Pinochet recibió un disparo letal de la mano de Ricardo
Lagos, que rompiendo todas las reglas, normas y convenios
de 15 años de tiranía lo denunció por tirano y ambicioso
en un programa de televisión. Se rompió entonces y casi
automáticamente la escafandra de miedos y temores que lo
blindaban como un tirano ante la opinión pública. Fue el
comienzo del fin.
Así será apreciada
la valerosa intervención de María Corina Machado ayer en
la sesión del congreso, con la que en dos minutos de
temple, sencillez y veracidad derrumbó el monumento a la
mentira construido con falacias, burlas y medias verdades
durante nueve horas y media de logorrea presidencial. Hay
que imaginarse la grandeza de espíritu que se requiere
para, desde las fauces del monstruo y aprisionada entre
sus colmillos, tener el valor de enfrentársele y decirle
ante el mundo la más grave y verídica de las acusaciones
que la parte doliente del país no había tenido ocasión de
señalarle cara a cara: “expropiar es robar”. “¿Robar?” –
le preguntó en tono sarcástico quien creía que la
desarmaba. “¡Robar!” – le respondió sin inmutarse.

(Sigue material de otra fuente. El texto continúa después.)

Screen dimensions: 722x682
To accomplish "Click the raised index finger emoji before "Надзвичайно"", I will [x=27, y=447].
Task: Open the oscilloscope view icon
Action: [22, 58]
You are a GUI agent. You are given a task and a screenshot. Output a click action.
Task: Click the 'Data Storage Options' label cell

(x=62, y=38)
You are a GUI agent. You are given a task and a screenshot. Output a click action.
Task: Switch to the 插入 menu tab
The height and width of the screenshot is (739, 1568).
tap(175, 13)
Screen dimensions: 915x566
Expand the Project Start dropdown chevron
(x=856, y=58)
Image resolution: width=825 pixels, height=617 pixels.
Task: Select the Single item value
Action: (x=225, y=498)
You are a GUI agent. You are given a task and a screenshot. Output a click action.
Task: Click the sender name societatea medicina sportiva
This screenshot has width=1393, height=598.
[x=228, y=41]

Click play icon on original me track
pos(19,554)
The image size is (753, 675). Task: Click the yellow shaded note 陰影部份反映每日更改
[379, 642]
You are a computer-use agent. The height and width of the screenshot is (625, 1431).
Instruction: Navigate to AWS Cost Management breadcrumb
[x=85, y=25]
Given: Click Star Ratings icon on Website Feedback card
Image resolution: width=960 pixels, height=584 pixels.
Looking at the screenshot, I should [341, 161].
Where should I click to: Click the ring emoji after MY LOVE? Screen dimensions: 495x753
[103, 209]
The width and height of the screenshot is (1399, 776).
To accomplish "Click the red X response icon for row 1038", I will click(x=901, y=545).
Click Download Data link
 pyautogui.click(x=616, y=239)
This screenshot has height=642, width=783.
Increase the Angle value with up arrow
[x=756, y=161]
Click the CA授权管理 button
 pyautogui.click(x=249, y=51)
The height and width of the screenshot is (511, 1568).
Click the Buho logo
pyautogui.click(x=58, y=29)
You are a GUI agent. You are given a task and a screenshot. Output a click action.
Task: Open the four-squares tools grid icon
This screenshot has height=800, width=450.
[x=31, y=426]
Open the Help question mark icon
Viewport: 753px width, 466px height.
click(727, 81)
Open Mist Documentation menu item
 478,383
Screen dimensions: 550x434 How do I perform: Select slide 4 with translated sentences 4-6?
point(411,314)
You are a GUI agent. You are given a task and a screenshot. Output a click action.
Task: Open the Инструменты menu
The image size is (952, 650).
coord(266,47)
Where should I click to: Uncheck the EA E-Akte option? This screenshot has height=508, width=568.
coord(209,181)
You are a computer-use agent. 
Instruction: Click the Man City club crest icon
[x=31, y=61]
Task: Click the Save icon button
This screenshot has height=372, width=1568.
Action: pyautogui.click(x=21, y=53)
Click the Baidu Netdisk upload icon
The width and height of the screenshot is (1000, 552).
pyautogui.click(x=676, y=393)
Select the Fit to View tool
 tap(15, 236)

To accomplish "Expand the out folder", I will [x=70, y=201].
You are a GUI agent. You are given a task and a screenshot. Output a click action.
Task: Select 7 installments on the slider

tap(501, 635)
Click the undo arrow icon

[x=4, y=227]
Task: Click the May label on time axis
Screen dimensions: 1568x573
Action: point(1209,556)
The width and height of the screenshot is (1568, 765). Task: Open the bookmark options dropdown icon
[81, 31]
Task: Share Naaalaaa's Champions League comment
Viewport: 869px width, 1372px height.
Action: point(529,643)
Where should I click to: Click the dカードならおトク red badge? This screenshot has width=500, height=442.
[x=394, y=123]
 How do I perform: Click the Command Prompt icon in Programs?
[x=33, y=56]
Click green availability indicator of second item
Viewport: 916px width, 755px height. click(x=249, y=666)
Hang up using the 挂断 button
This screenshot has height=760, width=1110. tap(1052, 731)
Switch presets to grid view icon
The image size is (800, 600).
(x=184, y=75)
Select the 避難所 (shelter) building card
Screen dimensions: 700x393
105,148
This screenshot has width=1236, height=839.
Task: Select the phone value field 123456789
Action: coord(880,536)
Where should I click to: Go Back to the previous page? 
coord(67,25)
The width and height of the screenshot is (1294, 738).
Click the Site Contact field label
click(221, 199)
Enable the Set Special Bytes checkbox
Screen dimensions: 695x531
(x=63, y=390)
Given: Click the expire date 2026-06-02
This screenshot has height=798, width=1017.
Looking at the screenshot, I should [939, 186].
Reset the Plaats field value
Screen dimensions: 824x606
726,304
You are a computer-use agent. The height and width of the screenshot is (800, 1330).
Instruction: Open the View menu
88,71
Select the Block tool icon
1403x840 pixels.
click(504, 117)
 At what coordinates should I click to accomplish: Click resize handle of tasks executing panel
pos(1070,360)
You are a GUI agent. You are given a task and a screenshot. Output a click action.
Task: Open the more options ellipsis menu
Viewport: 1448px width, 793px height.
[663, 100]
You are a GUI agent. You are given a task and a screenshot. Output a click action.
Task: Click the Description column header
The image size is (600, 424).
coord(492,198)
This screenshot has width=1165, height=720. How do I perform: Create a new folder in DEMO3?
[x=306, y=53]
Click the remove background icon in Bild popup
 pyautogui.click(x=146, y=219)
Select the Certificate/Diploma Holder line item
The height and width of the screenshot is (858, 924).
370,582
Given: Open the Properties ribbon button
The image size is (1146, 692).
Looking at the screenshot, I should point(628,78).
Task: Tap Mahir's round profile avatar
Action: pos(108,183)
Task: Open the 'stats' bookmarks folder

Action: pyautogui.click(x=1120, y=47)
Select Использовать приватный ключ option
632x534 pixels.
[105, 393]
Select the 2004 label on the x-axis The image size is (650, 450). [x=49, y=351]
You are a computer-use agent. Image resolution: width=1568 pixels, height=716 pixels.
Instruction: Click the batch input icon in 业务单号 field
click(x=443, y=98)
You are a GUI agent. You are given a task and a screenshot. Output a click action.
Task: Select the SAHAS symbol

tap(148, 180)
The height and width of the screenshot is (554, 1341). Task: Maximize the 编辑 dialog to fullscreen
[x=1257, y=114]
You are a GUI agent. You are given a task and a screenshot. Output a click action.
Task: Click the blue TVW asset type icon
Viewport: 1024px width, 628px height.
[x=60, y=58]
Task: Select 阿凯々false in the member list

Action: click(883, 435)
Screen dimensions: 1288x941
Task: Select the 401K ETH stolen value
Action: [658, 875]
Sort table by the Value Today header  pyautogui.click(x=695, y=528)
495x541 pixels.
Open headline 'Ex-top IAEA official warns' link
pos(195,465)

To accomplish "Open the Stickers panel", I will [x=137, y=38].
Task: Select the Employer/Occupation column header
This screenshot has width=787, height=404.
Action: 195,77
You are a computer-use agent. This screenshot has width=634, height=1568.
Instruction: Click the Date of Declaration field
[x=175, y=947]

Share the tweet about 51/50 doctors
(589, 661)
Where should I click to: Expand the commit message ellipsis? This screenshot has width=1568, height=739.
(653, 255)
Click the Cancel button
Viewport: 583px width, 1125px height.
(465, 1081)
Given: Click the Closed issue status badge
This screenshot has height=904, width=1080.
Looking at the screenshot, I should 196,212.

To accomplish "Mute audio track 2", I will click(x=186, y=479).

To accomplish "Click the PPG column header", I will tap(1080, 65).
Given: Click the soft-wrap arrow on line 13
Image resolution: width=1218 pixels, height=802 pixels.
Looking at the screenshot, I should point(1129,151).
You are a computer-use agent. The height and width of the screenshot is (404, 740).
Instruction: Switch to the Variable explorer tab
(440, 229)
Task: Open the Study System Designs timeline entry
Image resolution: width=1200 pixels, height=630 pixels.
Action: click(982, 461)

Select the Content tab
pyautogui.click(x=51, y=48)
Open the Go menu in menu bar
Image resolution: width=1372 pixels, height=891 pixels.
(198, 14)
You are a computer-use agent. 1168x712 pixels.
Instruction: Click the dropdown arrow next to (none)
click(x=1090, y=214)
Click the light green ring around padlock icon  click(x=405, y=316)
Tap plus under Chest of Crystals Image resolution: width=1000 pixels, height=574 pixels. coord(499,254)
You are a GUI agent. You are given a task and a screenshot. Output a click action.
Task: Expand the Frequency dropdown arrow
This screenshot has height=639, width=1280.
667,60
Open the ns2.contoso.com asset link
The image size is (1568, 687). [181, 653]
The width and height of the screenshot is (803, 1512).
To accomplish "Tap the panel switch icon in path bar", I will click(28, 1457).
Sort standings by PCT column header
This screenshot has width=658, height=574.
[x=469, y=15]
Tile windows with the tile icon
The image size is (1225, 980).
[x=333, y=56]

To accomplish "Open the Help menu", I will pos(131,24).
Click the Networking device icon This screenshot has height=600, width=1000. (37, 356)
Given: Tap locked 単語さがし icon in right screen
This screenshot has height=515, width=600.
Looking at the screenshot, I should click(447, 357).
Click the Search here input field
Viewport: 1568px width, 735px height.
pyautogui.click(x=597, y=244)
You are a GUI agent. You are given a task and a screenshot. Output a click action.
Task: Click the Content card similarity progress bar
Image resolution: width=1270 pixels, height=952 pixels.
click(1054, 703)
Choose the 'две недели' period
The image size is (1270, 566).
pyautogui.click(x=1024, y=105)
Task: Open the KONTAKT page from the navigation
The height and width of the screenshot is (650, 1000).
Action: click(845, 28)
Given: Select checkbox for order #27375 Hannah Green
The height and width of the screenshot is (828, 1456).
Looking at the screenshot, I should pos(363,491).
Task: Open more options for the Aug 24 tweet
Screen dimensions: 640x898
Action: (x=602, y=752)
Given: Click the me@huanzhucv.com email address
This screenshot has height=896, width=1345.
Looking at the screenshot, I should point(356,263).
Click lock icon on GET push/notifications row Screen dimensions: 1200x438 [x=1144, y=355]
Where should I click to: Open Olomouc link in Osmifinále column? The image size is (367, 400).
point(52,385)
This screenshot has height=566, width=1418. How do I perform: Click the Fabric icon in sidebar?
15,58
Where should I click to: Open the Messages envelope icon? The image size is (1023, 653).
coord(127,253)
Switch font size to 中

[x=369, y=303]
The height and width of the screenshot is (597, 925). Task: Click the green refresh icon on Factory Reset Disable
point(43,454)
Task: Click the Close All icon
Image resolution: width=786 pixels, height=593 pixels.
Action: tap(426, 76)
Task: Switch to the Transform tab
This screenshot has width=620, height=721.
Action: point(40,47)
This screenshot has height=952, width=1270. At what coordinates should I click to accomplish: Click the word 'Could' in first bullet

Ante la
vociferante indignación de la plebe y el ominoso silencio
de sus congéneres.
Fue el broche de
oro que desenmascaró la íngrima verdad de una jornada que
mostró a un hombre al borde de sus capacidades, menguado
psíquica, intelectual, políticamente, pero obligado a
demostrar fortaleza y capacidad física para desmentir lo
que es una verdad a gritos: Chávez llega a su fin. María
Corina Machado terminó por darle su estocada.